#### [Assignment]
Below is a block of records. Copy every line in it that contains the word "will".

Data records
=== Begin Enclosure ===

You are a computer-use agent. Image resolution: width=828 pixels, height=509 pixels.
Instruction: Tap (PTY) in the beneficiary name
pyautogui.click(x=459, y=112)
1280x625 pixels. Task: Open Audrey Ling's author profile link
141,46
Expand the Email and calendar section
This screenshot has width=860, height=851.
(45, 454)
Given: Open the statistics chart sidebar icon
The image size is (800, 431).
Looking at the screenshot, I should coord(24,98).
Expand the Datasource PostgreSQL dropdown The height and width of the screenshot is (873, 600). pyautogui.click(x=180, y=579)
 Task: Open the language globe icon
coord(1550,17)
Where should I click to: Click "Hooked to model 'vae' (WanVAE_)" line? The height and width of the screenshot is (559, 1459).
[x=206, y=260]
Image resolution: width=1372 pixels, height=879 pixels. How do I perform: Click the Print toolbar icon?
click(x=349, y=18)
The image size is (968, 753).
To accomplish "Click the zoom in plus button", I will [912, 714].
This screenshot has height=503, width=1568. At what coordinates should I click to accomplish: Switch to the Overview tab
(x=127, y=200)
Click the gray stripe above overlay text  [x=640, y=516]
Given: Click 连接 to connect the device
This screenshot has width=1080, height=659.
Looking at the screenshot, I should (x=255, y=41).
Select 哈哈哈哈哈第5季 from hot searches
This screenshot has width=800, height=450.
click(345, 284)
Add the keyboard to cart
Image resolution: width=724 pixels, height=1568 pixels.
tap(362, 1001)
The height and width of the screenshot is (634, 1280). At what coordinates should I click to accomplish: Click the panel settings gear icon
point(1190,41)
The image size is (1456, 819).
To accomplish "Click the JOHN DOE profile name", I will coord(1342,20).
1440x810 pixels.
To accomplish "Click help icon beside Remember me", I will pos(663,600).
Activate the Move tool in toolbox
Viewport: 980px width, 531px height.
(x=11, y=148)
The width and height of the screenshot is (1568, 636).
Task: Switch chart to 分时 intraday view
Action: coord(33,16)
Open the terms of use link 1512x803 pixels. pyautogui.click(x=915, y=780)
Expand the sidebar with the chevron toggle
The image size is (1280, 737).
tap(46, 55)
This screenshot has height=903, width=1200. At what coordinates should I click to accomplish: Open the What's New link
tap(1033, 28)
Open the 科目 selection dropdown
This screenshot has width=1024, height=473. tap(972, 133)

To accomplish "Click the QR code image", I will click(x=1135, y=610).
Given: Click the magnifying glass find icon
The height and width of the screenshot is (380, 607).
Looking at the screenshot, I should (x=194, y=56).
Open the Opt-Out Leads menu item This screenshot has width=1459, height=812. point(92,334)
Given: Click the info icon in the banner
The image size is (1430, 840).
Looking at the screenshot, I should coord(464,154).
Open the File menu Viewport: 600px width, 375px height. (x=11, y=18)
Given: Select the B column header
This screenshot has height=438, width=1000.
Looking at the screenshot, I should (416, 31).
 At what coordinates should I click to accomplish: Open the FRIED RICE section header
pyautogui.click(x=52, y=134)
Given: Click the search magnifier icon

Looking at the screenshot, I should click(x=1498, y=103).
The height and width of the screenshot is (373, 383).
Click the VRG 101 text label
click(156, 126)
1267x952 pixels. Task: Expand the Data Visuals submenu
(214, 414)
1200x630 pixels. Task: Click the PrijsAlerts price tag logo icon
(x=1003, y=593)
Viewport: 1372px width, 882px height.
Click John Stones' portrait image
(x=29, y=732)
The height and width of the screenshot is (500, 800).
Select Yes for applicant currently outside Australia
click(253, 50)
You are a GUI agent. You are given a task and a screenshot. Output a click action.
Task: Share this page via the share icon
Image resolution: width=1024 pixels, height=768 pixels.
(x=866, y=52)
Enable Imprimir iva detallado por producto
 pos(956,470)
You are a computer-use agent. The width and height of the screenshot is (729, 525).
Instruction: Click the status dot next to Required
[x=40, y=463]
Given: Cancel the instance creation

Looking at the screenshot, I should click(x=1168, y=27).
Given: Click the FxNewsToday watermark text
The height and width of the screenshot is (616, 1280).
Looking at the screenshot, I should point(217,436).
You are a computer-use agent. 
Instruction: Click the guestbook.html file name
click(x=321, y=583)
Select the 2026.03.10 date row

=== End Enclosure ===

#### [The completed task]
To accomplish "Click the zoom in plus button", I will [912, 714].
To accomplish "Click the JOHN DOE profile name", I will coord(1342,20).
To accomplish "Click help icon beside Remember me", I will pos(663,600).
To accomplish "Click the QR code image", I will click(x=1135, y=610).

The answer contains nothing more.